Who stands to benefit?

Pumped hydro is the only long-duration storage technology operating at scale in California. Typically, a well-respected incumbent would be the prohibitive favorite for any new projects. But it would be a mistake to interpret the reference plan as guaranteed business for the pumped hydro industry, such as it is. 

For one thing, that category has opened up to “pumped storage, or other long-duration storage with similar attributes.” This demonstrates an awareness of the menagerie of technologies clamoring to fill the “longer-duration than lithium-ion” role.

There’s a major difference between pumped hydro and the rest of the crowd, which ranges from flow batteries to compressed air to fantastical block-stacking robo-cranes. The latter are emerging technologies with uncertain pricing because they lack scale and still need to prove their reliability for customers; the former was mature 70 years ago.

Pumped hydro needn’t worry about its path to market because it’s already an accepted and respected participant in California’s grid. The lack of movement on new pumped hydro projects points to some other obstacle, such as the cost structure of the technology itself. 

NextEra Energy Resources, which signed on as a backer to Joshua Tree-adjacent Eagle Mountain pumped hydro development, implicitly confirmed this in 2018 by going to the legislature in Sacramento in an attempt to force somebody to buy the output of that plant. 

Sacramento isn’t Tallahassee, though, and the narrowly tailored handout didn’t fly.
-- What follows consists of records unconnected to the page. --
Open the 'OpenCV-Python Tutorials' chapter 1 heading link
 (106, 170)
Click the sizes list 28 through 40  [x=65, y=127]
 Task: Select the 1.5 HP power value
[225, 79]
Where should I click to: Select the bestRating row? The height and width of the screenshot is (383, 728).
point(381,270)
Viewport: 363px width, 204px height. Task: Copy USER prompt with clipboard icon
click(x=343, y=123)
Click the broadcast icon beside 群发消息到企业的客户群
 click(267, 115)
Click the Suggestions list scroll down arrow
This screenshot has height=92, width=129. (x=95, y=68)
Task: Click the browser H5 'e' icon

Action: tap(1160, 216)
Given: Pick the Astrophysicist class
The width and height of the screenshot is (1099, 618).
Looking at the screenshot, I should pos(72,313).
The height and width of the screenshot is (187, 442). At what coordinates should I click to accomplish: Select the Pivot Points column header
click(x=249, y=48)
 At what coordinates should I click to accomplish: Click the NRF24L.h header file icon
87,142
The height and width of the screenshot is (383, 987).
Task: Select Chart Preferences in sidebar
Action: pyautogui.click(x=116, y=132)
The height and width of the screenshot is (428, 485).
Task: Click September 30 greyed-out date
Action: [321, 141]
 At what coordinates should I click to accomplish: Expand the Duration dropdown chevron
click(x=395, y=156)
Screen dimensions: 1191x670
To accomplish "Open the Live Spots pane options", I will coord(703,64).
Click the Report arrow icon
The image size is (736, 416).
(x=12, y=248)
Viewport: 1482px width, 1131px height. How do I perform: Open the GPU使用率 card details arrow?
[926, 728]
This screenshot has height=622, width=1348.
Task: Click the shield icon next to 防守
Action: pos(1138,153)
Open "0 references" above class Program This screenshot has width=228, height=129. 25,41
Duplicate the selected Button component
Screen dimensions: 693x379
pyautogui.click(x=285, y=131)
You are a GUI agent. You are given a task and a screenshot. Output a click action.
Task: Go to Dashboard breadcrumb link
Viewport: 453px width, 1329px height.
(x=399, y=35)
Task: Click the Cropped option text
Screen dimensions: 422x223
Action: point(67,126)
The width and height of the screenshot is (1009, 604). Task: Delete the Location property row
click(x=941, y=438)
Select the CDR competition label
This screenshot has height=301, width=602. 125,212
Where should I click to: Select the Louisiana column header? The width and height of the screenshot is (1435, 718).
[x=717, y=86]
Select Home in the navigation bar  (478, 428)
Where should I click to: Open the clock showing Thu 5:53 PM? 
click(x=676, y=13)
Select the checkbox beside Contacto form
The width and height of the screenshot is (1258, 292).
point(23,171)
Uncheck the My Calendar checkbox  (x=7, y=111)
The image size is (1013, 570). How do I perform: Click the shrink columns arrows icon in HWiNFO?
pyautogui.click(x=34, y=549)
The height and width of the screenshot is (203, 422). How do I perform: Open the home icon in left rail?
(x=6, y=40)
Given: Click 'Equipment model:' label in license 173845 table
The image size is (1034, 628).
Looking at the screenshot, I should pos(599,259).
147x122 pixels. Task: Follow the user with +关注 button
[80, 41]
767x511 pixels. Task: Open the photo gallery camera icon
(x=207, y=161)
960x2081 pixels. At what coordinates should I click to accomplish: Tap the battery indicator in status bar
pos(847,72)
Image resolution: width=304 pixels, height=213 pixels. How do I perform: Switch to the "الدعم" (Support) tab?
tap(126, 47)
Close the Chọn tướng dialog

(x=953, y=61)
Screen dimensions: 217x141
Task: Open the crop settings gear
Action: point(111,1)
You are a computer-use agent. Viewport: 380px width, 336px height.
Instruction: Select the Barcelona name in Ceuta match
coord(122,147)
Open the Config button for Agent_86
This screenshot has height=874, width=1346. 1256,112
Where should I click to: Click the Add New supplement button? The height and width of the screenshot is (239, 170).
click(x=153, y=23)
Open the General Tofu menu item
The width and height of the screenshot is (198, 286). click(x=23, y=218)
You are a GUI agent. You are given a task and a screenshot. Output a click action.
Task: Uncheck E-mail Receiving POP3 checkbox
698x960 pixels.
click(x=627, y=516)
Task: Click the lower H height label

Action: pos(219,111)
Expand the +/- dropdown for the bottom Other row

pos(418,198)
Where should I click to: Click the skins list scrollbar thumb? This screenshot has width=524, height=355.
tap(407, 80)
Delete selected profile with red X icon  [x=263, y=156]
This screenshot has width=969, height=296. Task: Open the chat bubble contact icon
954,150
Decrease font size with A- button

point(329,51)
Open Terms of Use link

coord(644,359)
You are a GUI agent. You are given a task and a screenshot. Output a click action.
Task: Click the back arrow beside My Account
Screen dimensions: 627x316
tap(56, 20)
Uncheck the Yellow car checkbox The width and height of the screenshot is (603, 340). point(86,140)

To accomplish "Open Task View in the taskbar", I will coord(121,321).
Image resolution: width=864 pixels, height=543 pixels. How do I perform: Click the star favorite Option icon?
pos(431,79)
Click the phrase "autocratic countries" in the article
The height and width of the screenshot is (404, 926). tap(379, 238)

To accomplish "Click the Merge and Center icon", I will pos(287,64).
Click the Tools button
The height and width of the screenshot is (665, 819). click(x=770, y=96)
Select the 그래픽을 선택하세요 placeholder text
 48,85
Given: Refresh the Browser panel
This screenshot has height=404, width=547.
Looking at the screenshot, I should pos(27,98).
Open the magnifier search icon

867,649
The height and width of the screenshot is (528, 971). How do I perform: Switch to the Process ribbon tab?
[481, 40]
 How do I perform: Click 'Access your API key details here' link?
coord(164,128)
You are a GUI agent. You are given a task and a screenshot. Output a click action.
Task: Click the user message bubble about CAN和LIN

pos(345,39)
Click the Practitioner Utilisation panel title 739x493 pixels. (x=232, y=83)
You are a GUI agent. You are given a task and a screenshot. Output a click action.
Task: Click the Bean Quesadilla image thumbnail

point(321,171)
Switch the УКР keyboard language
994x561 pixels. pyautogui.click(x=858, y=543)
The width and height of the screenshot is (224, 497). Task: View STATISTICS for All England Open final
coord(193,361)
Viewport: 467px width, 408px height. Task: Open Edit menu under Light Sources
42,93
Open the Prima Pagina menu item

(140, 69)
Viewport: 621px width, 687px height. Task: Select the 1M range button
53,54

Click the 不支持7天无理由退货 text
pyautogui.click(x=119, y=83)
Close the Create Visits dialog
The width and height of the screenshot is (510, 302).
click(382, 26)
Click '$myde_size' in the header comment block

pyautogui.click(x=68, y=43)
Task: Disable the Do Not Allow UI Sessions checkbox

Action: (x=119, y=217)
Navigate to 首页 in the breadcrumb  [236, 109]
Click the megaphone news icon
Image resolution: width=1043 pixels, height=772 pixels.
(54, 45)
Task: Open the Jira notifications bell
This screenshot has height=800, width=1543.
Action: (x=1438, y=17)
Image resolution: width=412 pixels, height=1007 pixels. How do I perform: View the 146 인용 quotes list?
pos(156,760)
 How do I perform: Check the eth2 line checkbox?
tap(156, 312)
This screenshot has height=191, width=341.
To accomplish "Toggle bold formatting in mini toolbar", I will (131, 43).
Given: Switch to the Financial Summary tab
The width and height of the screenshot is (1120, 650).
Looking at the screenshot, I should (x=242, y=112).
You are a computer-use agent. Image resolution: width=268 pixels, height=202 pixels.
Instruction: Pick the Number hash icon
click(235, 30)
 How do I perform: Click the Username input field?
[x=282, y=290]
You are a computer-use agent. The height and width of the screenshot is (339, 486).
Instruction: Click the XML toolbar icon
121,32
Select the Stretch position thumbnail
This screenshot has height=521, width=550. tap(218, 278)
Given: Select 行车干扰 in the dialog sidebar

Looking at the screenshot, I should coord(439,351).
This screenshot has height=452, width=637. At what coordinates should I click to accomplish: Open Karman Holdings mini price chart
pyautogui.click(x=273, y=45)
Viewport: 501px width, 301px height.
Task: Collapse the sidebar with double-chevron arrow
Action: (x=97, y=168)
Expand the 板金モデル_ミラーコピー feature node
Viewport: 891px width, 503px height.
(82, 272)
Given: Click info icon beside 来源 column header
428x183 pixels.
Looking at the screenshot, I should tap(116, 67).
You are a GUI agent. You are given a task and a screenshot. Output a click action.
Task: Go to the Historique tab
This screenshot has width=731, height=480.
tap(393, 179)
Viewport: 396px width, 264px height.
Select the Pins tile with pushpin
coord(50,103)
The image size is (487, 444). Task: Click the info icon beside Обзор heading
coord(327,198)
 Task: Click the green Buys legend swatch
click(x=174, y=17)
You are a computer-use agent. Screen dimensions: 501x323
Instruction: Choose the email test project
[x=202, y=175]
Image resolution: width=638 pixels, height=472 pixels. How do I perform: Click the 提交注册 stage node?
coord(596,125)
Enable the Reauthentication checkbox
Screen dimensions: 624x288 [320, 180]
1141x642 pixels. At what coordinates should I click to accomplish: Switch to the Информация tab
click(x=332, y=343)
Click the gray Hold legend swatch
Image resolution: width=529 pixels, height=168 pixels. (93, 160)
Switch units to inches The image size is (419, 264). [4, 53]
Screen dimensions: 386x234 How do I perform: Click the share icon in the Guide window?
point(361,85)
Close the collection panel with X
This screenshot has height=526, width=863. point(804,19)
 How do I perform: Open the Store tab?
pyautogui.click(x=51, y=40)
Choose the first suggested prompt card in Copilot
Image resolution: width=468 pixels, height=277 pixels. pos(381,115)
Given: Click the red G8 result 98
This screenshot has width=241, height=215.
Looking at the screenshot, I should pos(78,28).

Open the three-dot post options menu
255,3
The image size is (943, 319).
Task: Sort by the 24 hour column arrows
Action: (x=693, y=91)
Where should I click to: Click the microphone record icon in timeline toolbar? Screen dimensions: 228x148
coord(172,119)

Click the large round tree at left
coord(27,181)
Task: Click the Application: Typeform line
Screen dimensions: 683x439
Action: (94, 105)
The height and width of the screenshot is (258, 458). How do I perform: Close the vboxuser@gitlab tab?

A slightly broader long-duration purchase mandate also failed early this year.

If pumped hydro, with its billion-dollar price tag, continues to deter customers, it will leave an opening for the crop of newcomers. Some of them tackle storage through a manufactured product, like the flow battery companies. Others do it through power plant-sized investments, which still don’t require the kind of investment or development timeline pumped hydro needs. 

The contest is shaping up to be one between old-school, trusted heavy infrastructure that struggles with finding customers, and newer, tech-savvy options that still need to prove themselves. But both sides gain from having a market that’s officially interested in what they’re selling.